◆ **STATED PROBLEM A**: In the employment agreement below, what is the date of the prior Employment Agreement between Employee and CHAMP?
◆ **STATED PROBLEM B**: Copy word for word the part of the employment agreement below from "EXHIBIT (d)(6)" to "of nine (9)".

◆ **TEXT EXTRACT**:
-=-=-=-=-

EXHIBIT (d)(6)
EMPLOYMENT AGREEMENT
In consideration of Xxxxx X. Xxxxx'x ("Employee") continued employment
with CART, Inc. ("CART"), and, in particular, CART's agreement to continue
Employee's employment through the announced potential acquisition by Open Wheel
Racing Series LLC ("OWRS") of CART (the "Merger") for a minimum of nine (9)
months following the Effective Time of the Merger, Employee, CART and
Championship Auto Racing Teams, Inc. ("CHAMP") hereby agree as follows:
1. PRIOR AGREEMENT SUPERSEDED. The parties agree that upon execution of
this Employment Agreement, the prior Employment Agreement between Employee and
CHAMP dated December 14, 2002 (the "prior Employment Agreement" attached hereto
as Exhibit A) shall be superseded, and subject to paragraph 2 below, all duties
and obligations of the parties under the prior Employment Agreement are
extinguished and the prior Employment Agreement is void and of no force and
effect as of the date of this Agreement. This means that Employee and CHAMP
agree that all agreements and obligations under the prior Employment Agreement
regarding any past or future compensation, bonuses, or reimbursements whether
upon termination, change in control, death, disability, for cause or no cause,
or otherwise, or that the parties' duties and obligations under the prior
Employment Agreement would survive or be binding on any successors of CHAMP are
null and void, and may not be enforced by either party against the other.

-=-=-=-=-

◆ **DATA SHOWN**:
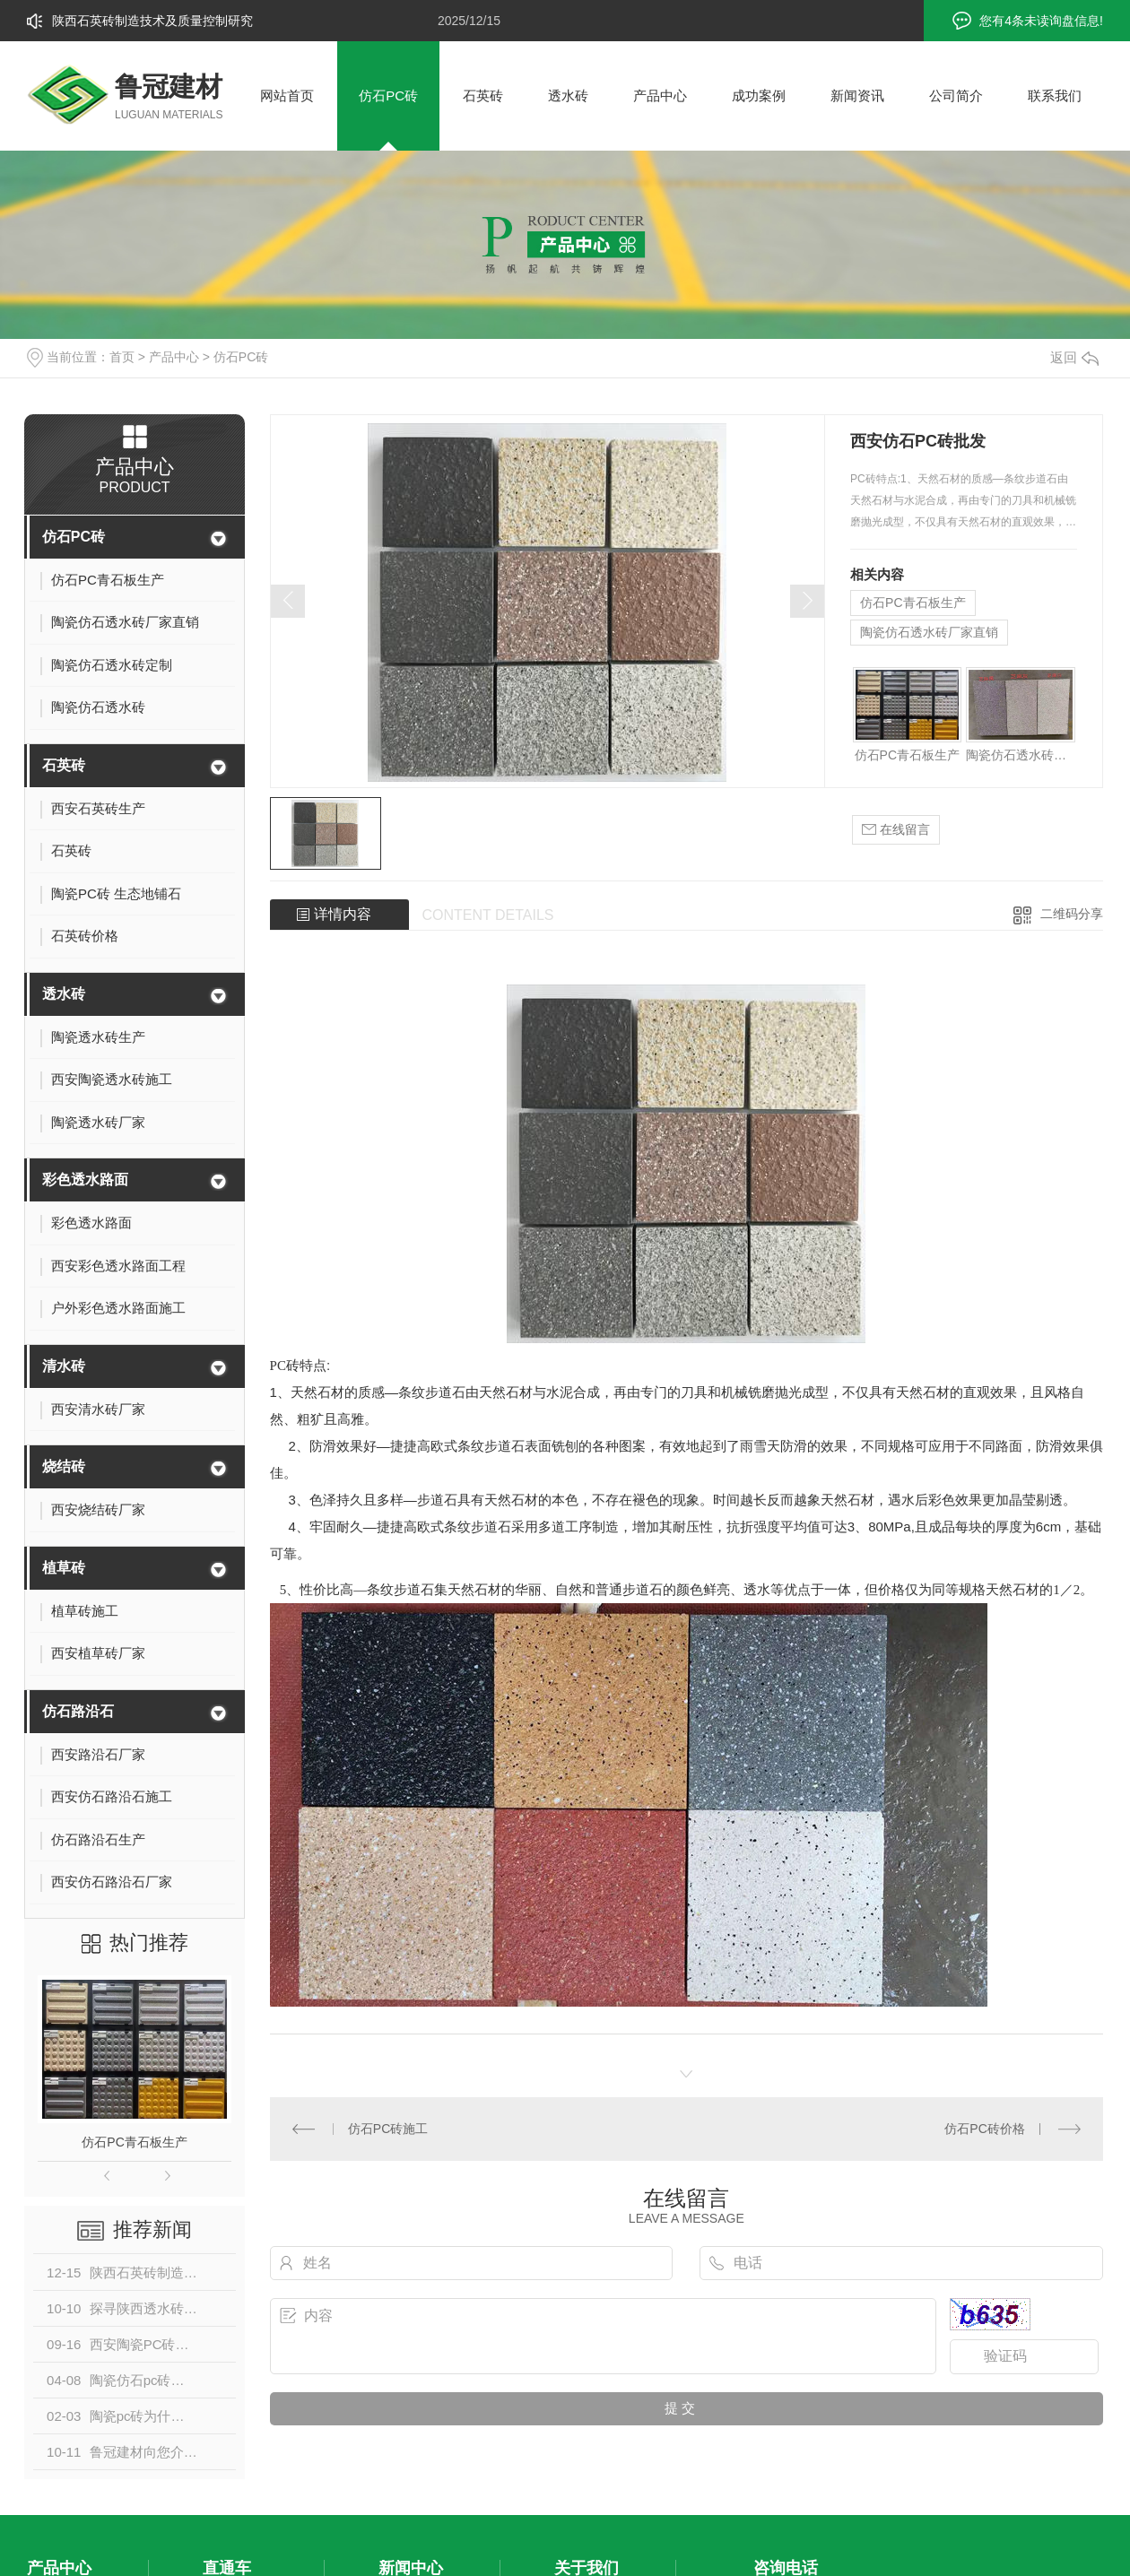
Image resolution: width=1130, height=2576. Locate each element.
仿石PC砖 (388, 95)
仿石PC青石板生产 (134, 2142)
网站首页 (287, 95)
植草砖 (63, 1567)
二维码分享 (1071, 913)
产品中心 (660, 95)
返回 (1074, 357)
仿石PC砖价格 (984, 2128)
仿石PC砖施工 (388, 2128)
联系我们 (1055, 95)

-=-=-=-=-

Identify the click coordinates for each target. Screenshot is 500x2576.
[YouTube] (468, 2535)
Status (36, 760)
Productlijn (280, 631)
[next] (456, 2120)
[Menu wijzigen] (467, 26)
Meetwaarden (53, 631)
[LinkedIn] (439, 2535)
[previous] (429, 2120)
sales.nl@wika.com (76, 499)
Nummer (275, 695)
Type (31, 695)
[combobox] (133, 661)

-=-=-=-=-

◆ **TASK ANSWER A**: December 14, 2002.

◆ **TASK ANSWER B**:
EXHIBIT (d)(6)
EMPLOYMENT AGREEMENT
In consideration of Xxxxx X. Xxxxx'x ("Employee") continued employment
with CART, Inc. ("CART"), and, in particular, CART's agreement to continue
Employee's employment through the announced potential acquisition by Open Wheel
Racing Series LLC ("OWRS") of CART (the "Merger") for a minimum of nine (9)